I've known many women who become pregnant unexpectedly, and they're genuinely surprised when they find out. If these women are anything like me, a planner, they might have noticed a shift in discharge or spotting, like that of an oncoming period, and prepared by using a pad or tampon. But what if that shift wasn't your period, but a pregnancy? Could the tampons have hurt it? Is it safe to use a tampon during pregnancy?

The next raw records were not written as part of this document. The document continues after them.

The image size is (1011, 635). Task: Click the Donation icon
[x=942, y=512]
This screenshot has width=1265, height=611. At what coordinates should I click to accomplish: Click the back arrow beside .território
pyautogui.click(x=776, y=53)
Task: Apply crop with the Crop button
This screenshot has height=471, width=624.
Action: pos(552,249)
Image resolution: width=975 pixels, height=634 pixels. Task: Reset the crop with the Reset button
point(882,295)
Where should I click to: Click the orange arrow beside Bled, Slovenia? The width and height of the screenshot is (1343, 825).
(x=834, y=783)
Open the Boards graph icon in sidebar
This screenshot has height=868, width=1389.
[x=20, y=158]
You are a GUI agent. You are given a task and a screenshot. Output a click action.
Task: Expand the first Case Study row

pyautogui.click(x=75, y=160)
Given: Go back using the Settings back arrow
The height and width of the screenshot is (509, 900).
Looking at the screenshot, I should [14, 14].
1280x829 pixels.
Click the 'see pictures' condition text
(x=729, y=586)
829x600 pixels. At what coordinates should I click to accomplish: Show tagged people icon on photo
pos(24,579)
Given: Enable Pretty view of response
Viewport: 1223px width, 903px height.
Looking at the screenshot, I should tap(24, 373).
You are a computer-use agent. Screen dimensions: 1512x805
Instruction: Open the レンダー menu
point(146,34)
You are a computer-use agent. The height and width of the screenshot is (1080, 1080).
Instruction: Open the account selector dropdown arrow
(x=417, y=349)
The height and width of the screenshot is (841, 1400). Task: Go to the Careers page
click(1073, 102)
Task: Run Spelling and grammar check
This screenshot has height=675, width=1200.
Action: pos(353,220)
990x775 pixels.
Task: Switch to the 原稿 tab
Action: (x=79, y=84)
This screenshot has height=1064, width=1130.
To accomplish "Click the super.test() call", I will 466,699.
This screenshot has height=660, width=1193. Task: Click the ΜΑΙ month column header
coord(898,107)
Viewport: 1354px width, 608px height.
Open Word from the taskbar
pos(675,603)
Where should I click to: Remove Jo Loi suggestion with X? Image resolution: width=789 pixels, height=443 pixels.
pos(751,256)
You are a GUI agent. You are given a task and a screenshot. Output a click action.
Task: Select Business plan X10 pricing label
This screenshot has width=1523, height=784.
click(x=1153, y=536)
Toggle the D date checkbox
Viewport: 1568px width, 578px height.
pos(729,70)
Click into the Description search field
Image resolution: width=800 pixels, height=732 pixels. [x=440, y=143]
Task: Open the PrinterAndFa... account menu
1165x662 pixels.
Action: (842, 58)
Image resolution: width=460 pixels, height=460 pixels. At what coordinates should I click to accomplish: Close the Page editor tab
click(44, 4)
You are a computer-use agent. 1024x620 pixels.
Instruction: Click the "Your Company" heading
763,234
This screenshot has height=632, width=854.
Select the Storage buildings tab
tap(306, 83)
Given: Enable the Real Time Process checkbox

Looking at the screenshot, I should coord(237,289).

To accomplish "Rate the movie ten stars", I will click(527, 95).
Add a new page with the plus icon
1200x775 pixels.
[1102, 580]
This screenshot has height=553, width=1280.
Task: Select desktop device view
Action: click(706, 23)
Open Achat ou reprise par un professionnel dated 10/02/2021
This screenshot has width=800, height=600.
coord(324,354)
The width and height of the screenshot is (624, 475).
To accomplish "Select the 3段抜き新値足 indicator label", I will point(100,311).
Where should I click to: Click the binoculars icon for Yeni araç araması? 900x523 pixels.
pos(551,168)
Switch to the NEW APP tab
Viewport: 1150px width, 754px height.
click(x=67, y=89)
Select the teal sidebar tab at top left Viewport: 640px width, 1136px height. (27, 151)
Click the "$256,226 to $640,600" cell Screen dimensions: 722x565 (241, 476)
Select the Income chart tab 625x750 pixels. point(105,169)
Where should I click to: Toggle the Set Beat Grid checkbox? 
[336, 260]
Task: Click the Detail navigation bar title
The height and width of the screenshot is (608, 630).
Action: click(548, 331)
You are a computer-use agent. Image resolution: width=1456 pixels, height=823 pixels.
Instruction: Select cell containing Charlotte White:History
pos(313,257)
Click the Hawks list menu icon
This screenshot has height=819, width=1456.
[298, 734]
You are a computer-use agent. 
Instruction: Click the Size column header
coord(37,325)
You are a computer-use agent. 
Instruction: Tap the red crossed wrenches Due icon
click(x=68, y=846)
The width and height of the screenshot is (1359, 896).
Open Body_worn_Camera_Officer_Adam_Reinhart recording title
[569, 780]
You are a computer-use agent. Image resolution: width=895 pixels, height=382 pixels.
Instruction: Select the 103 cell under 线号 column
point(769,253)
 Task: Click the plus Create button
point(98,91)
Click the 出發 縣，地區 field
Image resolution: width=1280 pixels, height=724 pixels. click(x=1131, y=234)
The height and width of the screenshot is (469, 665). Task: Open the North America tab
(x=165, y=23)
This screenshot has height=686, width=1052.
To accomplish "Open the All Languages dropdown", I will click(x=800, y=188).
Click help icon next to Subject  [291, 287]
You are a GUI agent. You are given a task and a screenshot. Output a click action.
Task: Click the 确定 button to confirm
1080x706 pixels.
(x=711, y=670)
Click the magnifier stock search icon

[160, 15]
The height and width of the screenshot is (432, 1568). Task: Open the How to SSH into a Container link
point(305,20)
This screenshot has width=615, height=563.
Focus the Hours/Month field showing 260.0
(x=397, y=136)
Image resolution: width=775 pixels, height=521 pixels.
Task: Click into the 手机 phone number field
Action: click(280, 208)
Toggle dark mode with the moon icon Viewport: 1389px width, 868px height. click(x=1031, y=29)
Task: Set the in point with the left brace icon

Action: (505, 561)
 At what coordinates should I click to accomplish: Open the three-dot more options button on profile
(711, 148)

Some type of bleeding or spotting occurs in up to 9 percent of all pregnancies according to a study published in Human Reproduction. While it is a cause for concern, if the bleeding is light and fills less than two pads per day, the assumption is that it's normal and can result in a live birth. However, because tampons carry an inherent increased risk for vaginal infection which may compromise the pregnancy, it's best to steer clear of them. Although, if you used them before knowing you were pregnant, it's highly likely that it's fine, according to midwife Samantha Smith of Edinburgh. She tells Romper that many women use tampons before they find out for sure if they're pregnant, and in that case, "It's not a huge worry. It's not like taking a potentially toxic medication — it's cotton."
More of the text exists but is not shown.